> _About this task_
The reply must contain exactly the lines below from the one with "How do I perform: Click" down to the one with "Image resolution: width=698", both included, and nothing more; please omit the pictures.

** Opening Data for processing block **

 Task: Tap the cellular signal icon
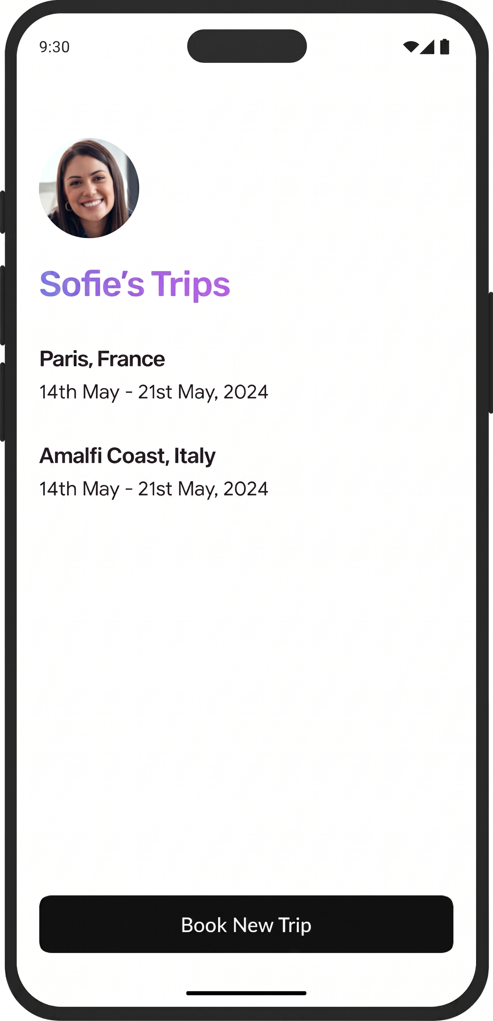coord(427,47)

** Closing Data for processing block **
** Opening Data for processing block **

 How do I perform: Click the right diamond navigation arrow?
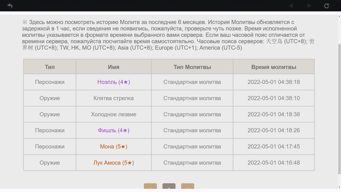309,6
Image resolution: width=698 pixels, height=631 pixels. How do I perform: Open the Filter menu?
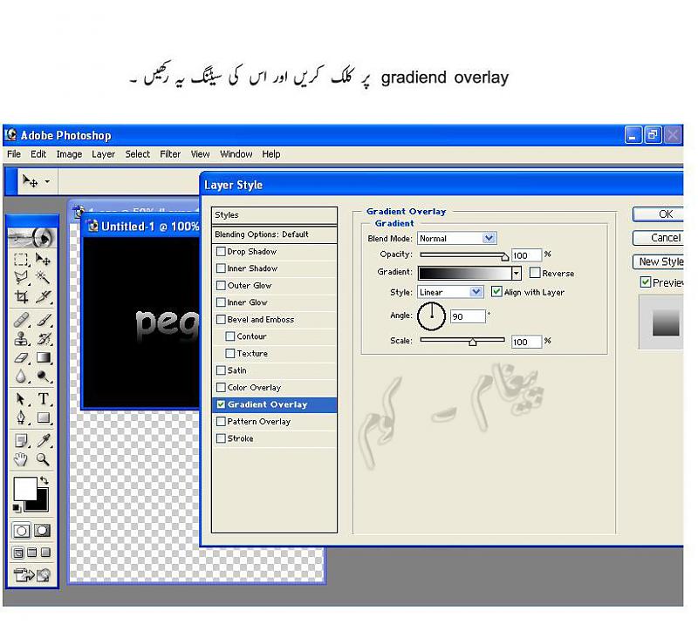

** Closing Data for processing block **

> _Solution for this task_
 How do I perform: Click the right diamond navigation arrow?
309,6
Image resolution: width=698 pixels, height=631 pixels. How do I perform: Open the Filter menu?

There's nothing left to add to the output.